何度目か……というとおり、それまで恥かしいと思ったり、男性だったらどんなことになっていたのだろうとか考え続けて余計なことを思ってしまいまったく集中出来ずに居た。
その度に、エクサからは叱責と杖の一撃をお見舞いされていた。
なのでそろそろ真面目にやらないと、このエロ衣装を着続けたために称号に《野生の痴女》なんて付いてしまったなんてことになりかねない。
「すぅー……はぁ~…………」
「そう、このまま……深く……静かに……何も考えず、魔力を体の隅々に渡らせるように……」
エクサの言葉に耳を傾けながら、オレは目を瞑り……呼吸をゆっくりとする。
ゆっくりと吐き……、ゆっくりと吸い……。深く、深く、意識を沈めていく……。
するとオレは、自身の中にゆっくりと静かに燃える何かを感じた。
なんだ……これ?
初めて感じるのに、何故だか懐かしく感じるそれに触れるような感覚を感じていると、エクサがオレに語りかけてきた。
「燃える何かを感じる……? それが魔力、そして全身に行き渡る感覚が魔力を隅々に渡らせている状態……」
その言葉を聞きながら、魔力という物をオレは感じていた……。
……今まで、バトルアビリティで各種魔法は使用していた。けれど、これを感じるとアレは紛い物と思えるほどだった……。
純金と金メッキ、それほどまでの違いがある……。
そう思っていると、全身に魔力が行き渡ったのか……まるでオレ自身が燃えている、いや……魔力とひとつになっているような感覚に捕らわれた。
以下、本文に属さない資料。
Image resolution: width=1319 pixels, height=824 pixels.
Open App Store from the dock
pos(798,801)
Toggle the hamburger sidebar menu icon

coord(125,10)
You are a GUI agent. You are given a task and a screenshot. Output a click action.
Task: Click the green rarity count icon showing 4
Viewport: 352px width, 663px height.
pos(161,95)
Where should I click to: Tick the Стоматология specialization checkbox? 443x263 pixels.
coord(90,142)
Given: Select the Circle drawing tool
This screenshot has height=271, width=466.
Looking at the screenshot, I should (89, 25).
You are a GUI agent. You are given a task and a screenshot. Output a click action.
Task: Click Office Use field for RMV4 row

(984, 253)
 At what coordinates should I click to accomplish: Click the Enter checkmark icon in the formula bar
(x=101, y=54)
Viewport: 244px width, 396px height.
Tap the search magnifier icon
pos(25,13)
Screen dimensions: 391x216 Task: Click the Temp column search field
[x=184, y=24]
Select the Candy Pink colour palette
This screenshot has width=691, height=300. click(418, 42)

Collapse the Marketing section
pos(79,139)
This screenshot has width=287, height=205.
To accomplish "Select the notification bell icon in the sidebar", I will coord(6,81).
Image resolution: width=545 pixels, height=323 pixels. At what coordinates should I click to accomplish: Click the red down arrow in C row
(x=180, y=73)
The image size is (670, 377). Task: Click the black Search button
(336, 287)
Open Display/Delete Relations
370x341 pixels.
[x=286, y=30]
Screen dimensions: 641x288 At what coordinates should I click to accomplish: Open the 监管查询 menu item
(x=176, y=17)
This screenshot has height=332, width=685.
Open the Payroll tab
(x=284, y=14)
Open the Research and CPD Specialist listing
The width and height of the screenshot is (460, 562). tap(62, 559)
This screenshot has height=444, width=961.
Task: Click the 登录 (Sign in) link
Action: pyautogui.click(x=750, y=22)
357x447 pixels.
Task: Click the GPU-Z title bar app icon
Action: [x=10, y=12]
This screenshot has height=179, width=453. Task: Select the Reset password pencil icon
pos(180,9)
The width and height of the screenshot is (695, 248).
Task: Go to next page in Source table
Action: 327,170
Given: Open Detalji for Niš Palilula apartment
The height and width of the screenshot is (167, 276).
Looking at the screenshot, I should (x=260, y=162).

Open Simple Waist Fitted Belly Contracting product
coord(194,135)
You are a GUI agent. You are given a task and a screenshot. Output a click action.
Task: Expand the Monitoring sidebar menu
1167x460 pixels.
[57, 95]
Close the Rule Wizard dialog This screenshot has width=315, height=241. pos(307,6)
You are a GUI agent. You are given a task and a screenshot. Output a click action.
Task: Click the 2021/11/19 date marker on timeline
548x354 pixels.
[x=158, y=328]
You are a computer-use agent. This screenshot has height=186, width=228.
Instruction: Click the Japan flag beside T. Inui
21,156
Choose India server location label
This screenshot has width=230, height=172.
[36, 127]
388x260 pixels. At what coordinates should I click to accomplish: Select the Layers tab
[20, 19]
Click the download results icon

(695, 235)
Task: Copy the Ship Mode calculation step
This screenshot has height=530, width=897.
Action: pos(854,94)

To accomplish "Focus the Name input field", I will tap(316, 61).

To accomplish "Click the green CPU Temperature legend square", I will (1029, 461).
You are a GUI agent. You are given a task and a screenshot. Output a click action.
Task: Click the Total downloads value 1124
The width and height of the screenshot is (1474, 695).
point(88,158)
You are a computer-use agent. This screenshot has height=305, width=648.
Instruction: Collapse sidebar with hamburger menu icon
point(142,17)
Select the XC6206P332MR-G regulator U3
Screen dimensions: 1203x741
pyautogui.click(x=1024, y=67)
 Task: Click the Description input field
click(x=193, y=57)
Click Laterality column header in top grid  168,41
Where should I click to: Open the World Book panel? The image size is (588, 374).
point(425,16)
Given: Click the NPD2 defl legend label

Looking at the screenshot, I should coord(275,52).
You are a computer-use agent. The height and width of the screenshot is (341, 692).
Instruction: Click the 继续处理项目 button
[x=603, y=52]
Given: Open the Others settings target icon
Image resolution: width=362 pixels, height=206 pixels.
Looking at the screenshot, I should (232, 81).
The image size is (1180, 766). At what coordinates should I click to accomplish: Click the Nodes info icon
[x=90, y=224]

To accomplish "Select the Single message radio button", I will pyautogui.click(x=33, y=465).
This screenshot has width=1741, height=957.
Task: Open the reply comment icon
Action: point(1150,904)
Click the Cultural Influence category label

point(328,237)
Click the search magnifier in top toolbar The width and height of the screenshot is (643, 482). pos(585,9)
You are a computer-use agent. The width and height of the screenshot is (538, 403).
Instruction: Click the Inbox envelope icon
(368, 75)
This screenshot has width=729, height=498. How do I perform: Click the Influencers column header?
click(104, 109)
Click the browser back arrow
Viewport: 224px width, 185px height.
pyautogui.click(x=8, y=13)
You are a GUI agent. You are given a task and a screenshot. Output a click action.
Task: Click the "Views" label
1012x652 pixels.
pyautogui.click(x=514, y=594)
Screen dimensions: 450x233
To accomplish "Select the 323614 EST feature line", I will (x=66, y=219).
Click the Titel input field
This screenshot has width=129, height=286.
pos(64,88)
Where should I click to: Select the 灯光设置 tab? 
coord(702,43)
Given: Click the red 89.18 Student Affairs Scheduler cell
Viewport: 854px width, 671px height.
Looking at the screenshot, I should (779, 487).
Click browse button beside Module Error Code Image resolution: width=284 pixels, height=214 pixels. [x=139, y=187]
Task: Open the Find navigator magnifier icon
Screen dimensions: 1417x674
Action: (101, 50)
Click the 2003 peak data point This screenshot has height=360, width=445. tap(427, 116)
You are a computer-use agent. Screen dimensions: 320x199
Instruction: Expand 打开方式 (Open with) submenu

けれどその直後、ひとつになっていた魔力はオレの体から溢れ出し……まるで水の中にでも居るようにオレを包み込んでいく。
そう思いながらその揺らめきに体を委ねていると、オレの意識がこの素晴らしい魔力の中へと溶け出し……徐々にオレという存在が薄れ始め……。
「魔力に気を取られるんじゃない……! 気をしっかり持てっ!!」
「――――っ!?!?」
怒鳴りつけられるような声にビクッとした瞬間、オレの体に行き渡っていた魔力が一気に霧散し、体が重くなるのを感じた。
いったい、どうしたんだ? そう思いつつ、ゆっくりと目を開けると……苦虫を噛み潰したようなエクサがオレの肩を揺すっていた。
ど……どうしたんだ?
訳が分からず呆気に取られるオレだったが、そんなオレを見ながらエクサは安堵の息を漏らした。
「良かった……、正気に戻った……」
「え、オ……オレ……え?」
安堵するエクサに対し、オレはいったい自分に何があったのか分からずに混乱する。
そんなオレへと、エクサは頭を下げてきた。……え?
「ごめん……、普通に人間と同じように説明してた。……例え中身が人間だとしても、あんたの外身は主神様の分け身……それをすっかり失念してた」
「えっと、まったく話が見えないんだけど……?」
エクサは何が起きたのか、そして自分の失敗を理解しているようだけれど……オレはまったく分からない。
説明プリーズ。
そう思っていると、自分がまったく説明していないことに気づいたのか軽い溜息を吐き出した。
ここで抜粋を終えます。